(Problem details) Could you print each of the records below exactly?

Recorded data:
BEGIN
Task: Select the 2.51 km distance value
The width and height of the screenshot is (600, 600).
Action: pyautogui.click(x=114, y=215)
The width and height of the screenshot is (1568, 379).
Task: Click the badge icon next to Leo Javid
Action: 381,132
END
(Result)
Task: Select the 2.51 km distance value
The width and height of the screenshot is (600, 600).
Action: pyautogui.click(x=114, y=215)
The width and height of the screenshot is (1568, 379).
Task: Click the badge icon next to Leo Javid
Action: 381,132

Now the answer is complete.